‘Brutal’ conditions: Arm injury hampers Barty as French Open looms

by · WAtoday

World No.1 Ashleigh Barty is adamant the decision to retire with an arm injury during her Italian Open quarter-final was the right one, ensuring she has enough time to manage the complaint before Roland-Garros.

The 25-year-old was forced to pull out in Rome while leading her rain-interrupted match against American Coco Gauff due to the pre-existing complaint which she said “pops up every now and again”.

Ash Barty speaks to a trainer before retiring hurt in Rome.Credit: Getty Images

Champion on clay in Paris two years ago, Barty will use the fortnight ahead of the clay-court major to get her body right after a busy schedule on clay which has included a WTA title in Germany and finishing runner-up at the Madrid Open.

“The conditions are [were] brutal,” the Queenslander said after the match against 17-year-old Gauff, which finished with Barty leading 6-4, 2-1.

“It was a little bit heavier today, with the rain as well. The balls were getting quite heavy.

“I felt like I wasn’t able to serve anywhere near at 100 per cent ... kind of manufacturing a little bit.

“At the end it came to point where it wasn’t [a] management [issue], it was getting worse. That’s where it’s important to understand my body, and I understand my injury.

“It’s a pre-existing injury, it’s an issue we’ve had troubles with before.
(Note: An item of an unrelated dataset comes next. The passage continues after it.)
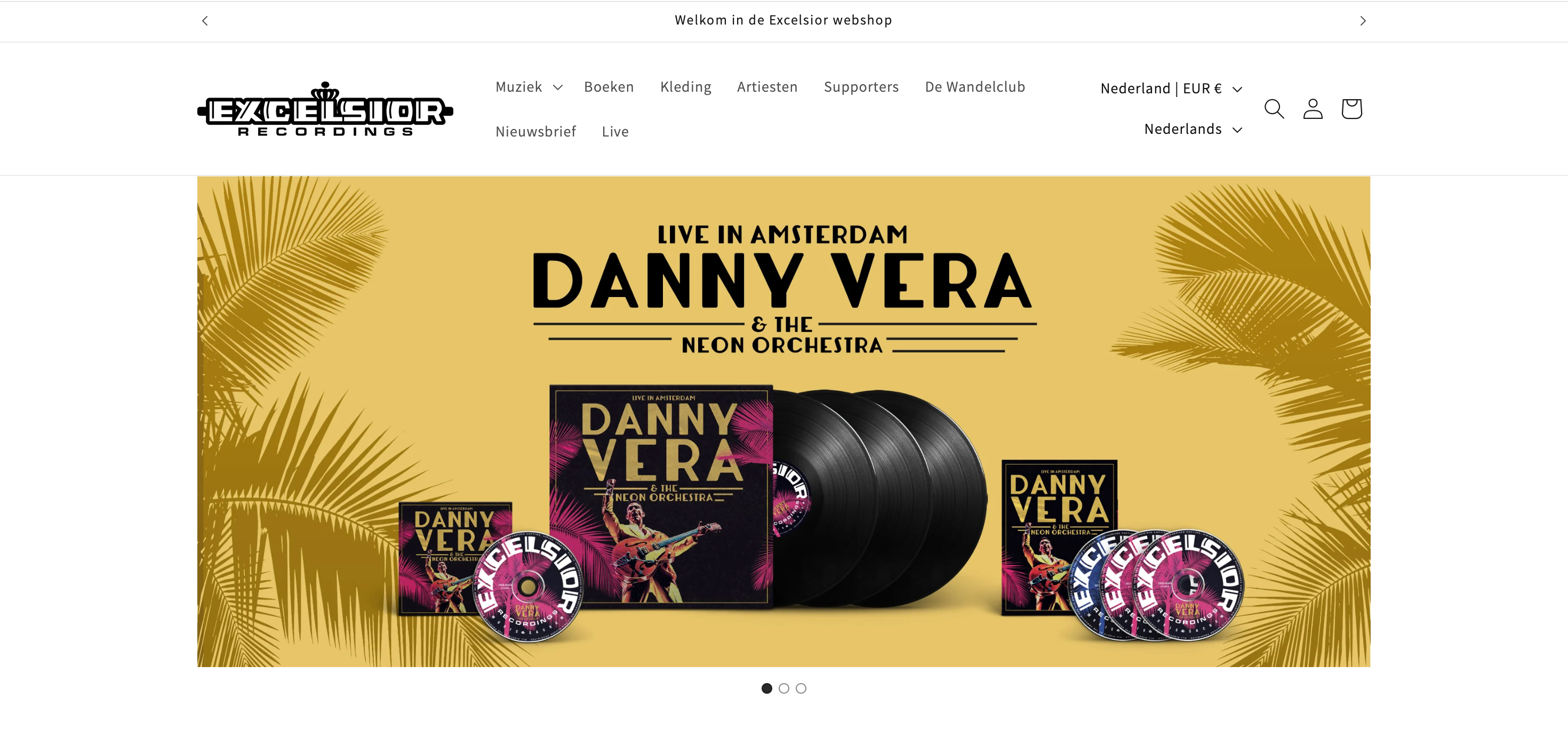1568x738 pixels.
Task: Open the Live menu link
Action: 615,131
“We know what the recovery looks like and [we will] not allow it to get to a stage where it becomes uncontrollable, in a sense where we can’t recover from it.”

Barty was up during the second set when she called a physio and had her right-arm strapped with a compression sleeve. She eventually decided to retire, allowing Gauff to reach her first WTA semi-final.

“As tough as it is, I hate withdrawing, I mean I hate pulling out of a match halfway through – it’s not in my make-up, it’s not what I like to do,” Barty said.

Barty at first tried to continue the match with a compression sleeve on her arm, before retiring injured.Credit: Getty Images

“But it was really important today that I listen to what my body was telling me to make sure in a couple of weeks’ time we’re good to go.”

Barty said it is a pre-existing arm issue which her team has been managing for up to a decade.

“It just pops up every now and again,” she added. “I think the conditions today certainly didn’t help that, but we’re confident we know how to manage it.”

The Queenslander wasn’t critical of the decision to suspend her match until the next day in the trying conditions. In the men’s draw, however, fellow world No.1 Novak Djokovic’s quarter-final against Stefanos Tsitsipas was suspended due to the conditions with the Greek ahead 6-4, 2-1.

“We were on and off a couple of times. But Coco and I we were accepting of the situation. It was unfortunate I wasn’t able to finish,” Barty said.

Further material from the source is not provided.